Segment Start: Available data

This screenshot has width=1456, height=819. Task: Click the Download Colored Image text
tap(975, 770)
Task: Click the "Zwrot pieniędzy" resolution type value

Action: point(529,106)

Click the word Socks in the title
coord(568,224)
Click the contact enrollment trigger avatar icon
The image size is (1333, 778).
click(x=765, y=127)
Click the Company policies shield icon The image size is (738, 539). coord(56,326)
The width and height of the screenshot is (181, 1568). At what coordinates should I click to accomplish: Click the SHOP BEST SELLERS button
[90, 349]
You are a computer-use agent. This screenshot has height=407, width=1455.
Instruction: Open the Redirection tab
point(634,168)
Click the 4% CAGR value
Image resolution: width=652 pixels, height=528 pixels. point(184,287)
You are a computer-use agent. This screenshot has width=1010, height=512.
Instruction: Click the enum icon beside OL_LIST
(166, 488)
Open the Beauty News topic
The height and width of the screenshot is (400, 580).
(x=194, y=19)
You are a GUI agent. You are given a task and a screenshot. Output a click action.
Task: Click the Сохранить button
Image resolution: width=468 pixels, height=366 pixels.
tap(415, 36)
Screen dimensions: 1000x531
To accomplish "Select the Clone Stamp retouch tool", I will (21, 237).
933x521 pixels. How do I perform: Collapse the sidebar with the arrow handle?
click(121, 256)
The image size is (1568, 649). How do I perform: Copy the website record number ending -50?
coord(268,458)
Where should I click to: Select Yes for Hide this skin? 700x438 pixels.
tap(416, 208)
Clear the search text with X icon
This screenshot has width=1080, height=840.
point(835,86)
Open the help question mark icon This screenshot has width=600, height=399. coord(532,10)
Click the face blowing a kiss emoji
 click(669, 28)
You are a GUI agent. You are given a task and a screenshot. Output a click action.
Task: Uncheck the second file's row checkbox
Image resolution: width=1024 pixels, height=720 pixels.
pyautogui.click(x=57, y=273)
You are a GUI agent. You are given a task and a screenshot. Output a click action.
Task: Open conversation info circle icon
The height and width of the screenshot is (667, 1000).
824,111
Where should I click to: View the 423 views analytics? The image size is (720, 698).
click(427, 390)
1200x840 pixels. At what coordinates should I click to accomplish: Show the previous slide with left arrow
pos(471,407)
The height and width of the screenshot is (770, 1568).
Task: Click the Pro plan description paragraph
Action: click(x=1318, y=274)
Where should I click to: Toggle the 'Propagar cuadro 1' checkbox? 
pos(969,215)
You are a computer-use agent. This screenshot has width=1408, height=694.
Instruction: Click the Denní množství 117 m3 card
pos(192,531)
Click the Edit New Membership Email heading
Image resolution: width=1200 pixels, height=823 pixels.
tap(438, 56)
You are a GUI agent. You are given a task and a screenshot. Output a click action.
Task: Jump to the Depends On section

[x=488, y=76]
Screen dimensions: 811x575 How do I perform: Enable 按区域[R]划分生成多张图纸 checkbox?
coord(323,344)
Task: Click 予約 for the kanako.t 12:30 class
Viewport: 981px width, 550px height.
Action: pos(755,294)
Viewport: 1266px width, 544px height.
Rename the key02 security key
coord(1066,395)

Segment End: Available data

__Exercise__:
From the first line of the records above down to the line containing "Click the Company", repeat each line exactly as written. Include both of those lines and add nothing.

__Answer below__:
This screenshot has width=1456, height=819. Task: Click the Download Colored Image text
tap(975, 770)
Task: Click the "Zwrot pieniędzy" resolution type value

Action: point(529,106)

Click the word Socks in the title
coord(568,224)
Click the contact enrollment trigger avatar icon
The image size is (1333, 778).
click(x=765, y=127)
Click the Company policies shield icon The image size is (738, 539). coord(56,326)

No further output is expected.